Virgil Abloh’s Nike “The Ten” collaboration offered hope that 2017 was merely a blip, a bad year. It was a brilliant collaboration, both in its design language, and in how the release was accompanied by symposiums-slash-workshops in London and New York, where aspiring designers of the future could speak to, and create with, the likes of Heron Preston and Michele Lamy. It was not only great product, but it felt like an exciting a teaser of how streetwear might, and perhaps should, look in the future: impactful and open to all, in theory.

But as Nike launched the product, the overwhelming demand crashed their SNKRS app and sent resell prices through the roof, highlighting the paradox where streetwear’s popularity has outgrown its outsider status.

Today, streetwear is big business. Recently, it was announced that HUF would sell a 90% stake of its business to Japanese investors for $63 million. Compare Carlyle’s $500m Supreme investment to when BAPE was sold to Hong Kong’s I.T. Group back in 2011 for a paltry $2.8m.
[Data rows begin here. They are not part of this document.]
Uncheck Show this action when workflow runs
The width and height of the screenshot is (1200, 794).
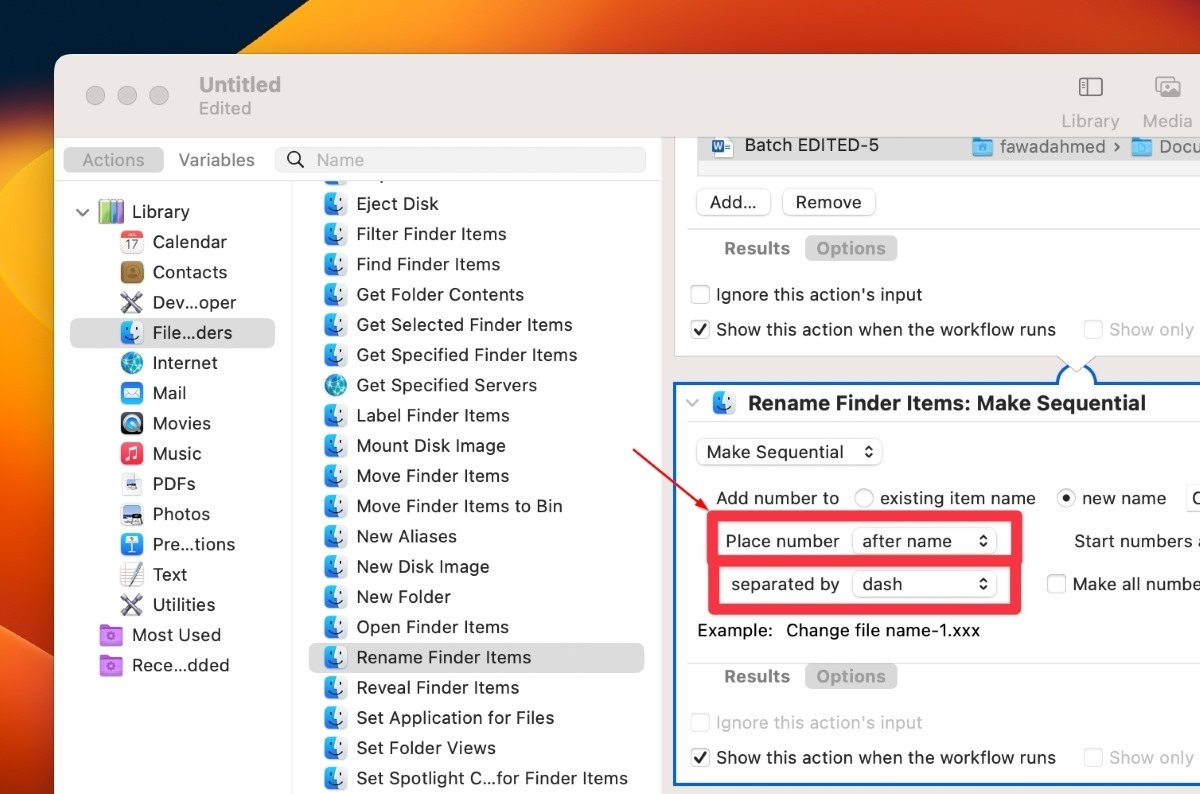(x=700, y=758)
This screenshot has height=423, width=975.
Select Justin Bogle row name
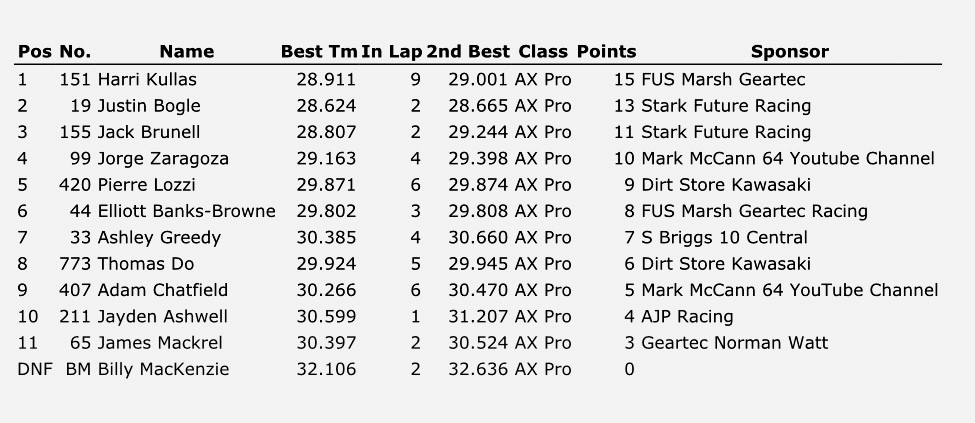click(x=149, y=106)
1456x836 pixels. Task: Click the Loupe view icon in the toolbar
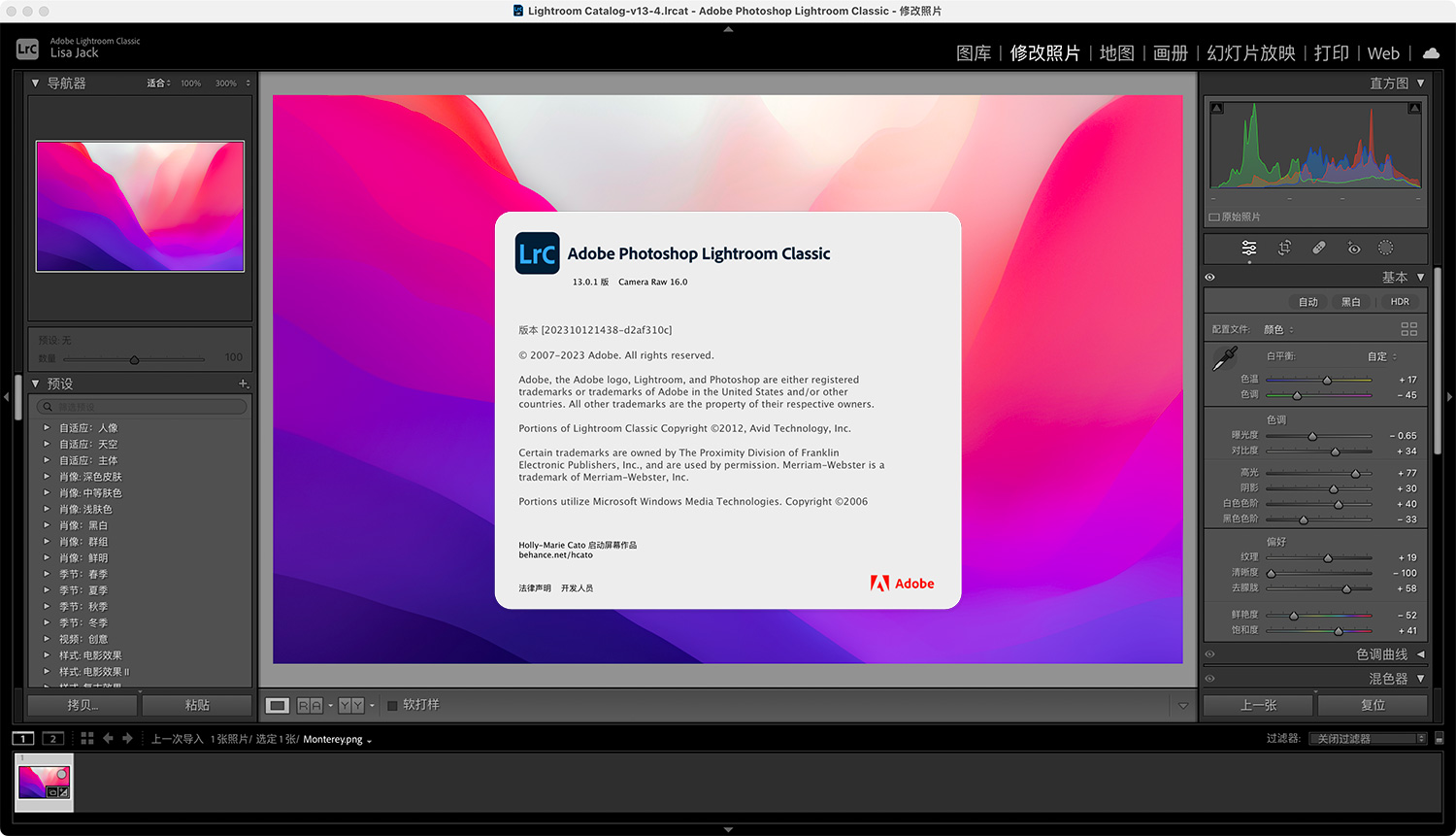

BAPE was, at the time, in poor financial shape despite being at the height of its popularity, but the comparison is still striking.

Streetwear isn’t just driving its own growth: it’s the dominant trend for luxury fashion houses too. In October, The Fashion Law reported that “high-end streetwear helped boost global sales of luxury personal goods by 5 percent this year to an estimated 263 billion euros ($309 billion),” according to a report by the consultancy Bain & Company.

It’s notable that those who are arguably making the most interesting moves this past year also exist with one foot in the streetwear industry, without being archetypically “streetwear.” NOAH is categorized as such, but is more post-#menswear in its aesthetic and punk in its attitude. 032chas translated its blend of intellectualism-meets-pop-culture populism into a highly successful array of products. Grailed has set about revolutionizing the resell market, while Chicago’s Boot Boyz have been conscientiously constructing complex narratives on cotton, with references ranging from Goldie to Bauhaus. All of these entities operate in the spirit of streetwear which originally lent it its original amorphous quality. They’re starkly original, disruptive or revel in a sense of otherness – sometimes all three.

But for others, from Supreme to the brands showing at ComplexCon, 2018 will present a pronounced challenge in maintaining the buzz that made streetwear an outlier in the first place. Can an industry so visibly profitable remain cool?